Sometimes we cannot go to the gym to do exercise because of busy work and life, and we want to improve our physical fitness through exercise. At this time, the classic fitness movements of home fitness have become a more suitable way for us to practice.

In fact, as long as we master the key points of exercise and match the corresponding exercise group, we can also exercise our body well at home. Today, we will explain the classic home training movements:

1. Push-ups (20 sets, 4 sets)

Main parts of exercise: chest

Movement process: First of all, be sure to ensure that your torso is completely straight, slightly separate your legs, your hands should be in the same straight line as your shoulders, and your arms are slightly bent. Then, lower your arms until your chest is about to approach the ground, and then resume to the initial movement.

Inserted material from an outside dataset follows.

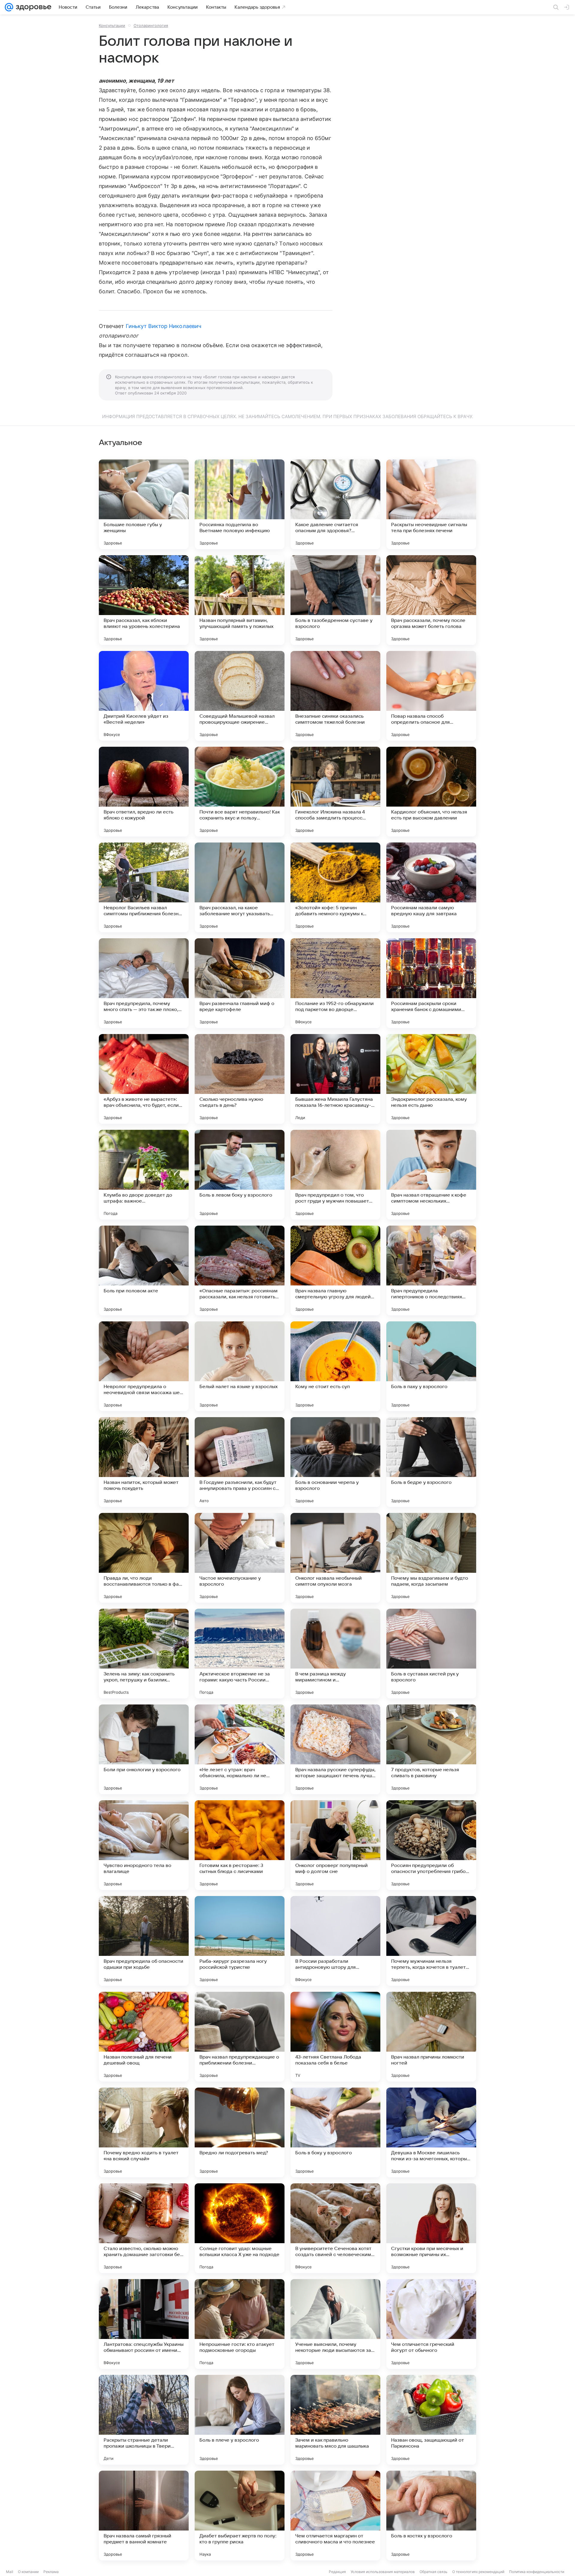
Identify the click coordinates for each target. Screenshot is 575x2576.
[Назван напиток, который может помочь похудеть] (144, 1462)
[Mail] (9, 7)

2. Sit-ups (30 sets, do 3 sets)

The main parts of the exercise: abdomen

The action process: lie on the ground on the floor, bend your knees to about 90 degrees, put your feet flat on the ground, put your hands on your ears, use your abdominal muscles to contract, swing forward, quickly become a sitting position, continue to bend your upper body forward, and then restore to a sitting position, and proceed in a continuous manner.

3. Dumbbell curl (15 sets, do 2 sets of left and right hands)

Main parts of the exercise: upper limbs

Action process: Hold the dumbbell with your hands, stand, and bend your knees slightly. Bend your arms to improve the dumbbell; when you return, keep your arms slightly bent. After practicing, practice and separate them.

4. Bend over and row the dumbbells (15 sets, 2 sets of left and right hands)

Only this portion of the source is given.